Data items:
......
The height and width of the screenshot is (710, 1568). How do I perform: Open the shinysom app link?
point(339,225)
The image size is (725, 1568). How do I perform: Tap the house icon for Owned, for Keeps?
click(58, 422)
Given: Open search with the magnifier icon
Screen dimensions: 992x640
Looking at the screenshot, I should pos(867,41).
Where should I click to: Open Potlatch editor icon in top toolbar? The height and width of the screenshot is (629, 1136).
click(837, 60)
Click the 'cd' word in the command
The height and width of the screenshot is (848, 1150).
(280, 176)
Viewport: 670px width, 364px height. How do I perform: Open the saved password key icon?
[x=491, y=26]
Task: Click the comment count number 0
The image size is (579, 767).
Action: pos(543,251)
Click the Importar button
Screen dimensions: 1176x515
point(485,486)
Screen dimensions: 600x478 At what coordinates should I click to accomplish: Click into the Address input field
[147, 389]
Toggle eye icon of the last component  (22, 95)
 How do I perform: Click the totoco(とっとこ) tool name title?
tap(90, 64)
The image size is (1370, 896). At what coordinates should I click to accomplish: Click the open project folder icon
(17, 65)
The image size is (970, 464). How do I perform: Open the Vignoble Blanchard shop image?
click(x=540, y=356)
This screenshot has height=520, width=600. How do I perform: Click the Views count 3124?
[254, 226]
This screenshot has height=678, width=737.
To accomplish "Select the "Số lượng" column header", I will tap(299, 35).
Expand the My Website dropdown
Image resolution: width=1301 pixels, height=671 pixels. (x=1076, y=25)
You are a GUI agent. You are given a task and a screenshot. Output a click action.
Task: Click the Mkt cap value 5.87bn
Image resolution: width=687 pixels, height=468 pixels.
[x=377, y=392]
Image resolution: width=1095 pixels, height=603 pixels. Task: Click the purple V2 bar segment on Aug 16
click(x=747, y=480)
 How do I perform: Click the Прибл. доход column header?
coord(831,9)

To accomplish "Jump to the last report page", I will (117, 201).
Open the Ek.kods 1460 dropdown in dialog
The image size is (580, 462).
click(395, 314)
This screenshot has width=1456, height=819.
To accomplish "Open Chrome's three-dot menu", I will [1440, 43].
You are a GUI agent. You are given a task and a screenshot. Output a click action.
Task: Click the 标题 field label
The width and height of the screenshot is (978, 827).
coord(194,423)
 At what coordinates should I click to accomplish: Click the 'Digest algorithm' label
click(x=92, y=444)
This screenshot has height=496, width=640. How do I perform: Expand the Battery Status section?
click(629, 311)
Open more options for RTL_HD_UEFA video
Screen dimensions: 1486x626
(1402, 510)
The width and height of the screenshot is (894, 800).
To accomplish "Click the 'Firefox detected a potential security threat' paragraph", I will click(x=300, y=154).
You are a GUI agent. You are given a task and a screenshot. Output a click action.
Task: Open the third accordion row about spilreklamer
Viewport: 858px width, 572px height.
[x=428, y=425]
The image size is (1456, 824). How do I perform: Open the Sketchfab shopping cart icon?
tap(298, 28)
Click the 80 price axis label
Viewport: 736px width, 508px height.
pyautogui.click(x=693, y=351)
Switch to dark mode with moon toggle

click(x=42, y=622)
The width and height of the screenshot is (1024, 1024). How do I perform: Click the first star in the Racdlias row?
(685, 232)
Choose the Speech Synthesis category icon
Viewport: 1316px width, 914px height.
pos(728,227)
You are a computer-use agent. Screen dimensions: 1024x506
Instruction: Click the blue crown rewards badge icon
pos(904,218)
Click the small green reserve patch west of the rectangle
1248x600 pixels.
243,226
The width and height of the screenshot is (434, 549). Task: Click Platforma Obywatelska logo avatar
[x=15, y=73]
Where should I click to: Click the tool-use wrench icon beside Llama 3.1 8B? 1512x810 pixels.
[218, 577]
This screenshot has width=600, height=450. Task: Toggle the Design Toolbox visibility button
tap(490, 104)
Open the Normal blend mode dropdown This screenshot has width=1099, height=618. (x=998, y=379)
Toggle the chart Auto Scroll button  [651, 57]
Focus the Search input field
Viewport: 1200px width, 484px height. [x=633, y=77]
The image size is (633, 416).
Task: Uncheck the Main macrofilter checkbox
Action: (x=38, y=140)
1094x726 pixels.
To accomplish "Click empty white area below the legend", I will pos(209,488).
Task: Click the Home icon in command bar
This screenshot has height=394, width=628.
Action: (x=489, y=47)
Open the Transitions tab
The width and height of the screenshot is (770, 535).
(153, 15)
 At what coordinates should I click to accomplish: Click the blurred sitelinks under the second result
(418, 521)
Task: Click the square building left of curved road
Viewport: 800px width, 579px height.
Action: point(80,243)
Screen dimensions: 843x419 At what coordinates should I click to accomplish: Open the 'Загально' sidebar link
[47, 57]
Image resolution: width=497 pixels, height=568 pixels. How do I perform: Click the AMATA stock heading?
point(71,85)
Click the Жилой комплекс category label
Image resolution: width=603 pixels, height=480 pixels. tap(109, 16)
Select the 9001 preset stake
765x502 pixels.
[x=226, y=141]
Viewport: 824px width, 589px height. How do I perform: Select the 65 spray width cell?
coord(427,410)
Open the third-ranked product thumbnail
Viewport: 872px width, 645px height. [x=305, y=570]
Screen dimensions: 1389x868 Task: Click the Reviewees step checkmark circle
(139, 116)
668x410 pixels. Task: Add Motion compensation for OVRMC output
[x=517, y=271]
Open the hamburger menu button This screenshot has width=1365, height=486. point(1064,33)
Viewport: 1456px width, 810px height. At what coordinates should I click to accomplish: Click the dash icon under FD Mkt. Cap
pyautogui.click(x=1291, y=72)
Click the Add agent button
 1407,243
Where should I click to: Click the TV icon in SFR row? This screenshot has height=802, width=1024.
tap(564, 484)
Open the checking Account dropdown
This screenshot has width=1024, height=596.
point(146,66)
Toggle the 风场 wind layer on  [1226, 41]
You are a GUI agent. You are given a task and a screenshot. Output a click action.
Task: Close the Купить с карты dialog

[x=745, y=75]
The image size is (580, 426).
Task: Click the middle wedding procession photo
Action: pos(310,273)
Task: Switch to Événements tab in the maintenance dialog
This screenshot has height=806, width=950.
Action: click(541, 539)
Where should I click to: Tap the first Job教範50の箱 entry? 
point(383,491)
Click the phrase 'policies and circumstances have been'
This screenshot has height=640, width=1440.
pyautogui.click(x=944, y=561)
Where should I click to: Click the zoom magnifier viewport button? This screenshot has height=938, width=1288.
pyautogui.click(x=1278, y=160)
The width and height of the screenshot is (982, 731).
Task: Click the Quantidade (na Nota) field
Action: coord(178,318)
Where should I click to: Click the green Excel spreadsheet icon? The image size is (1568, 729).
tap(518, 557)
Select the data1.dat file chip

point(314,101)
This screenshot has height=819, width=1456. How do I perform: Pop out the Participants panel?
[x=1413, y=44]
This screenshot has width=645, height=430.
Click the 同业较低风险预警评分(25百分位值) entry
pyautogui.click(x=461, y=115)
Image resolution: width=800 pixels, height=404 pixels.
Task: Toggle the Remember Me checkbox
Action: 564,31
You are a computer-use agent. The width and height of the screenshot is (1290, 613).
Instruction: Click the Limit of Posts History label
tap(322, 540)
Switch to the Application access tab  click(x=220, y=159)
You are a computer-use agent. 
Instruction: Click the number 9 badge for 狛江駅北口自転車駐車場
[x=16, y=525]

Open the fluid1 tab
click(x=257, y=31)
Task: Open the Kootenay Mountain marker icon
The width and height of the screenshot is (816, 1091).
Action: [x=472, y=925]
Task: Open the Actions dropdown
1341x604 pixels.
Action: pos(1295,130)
......
Among the lines above, which ones include the word "command"? Copy them.

Click the 'cd' word in the command
Task: Click the Home icon in command bar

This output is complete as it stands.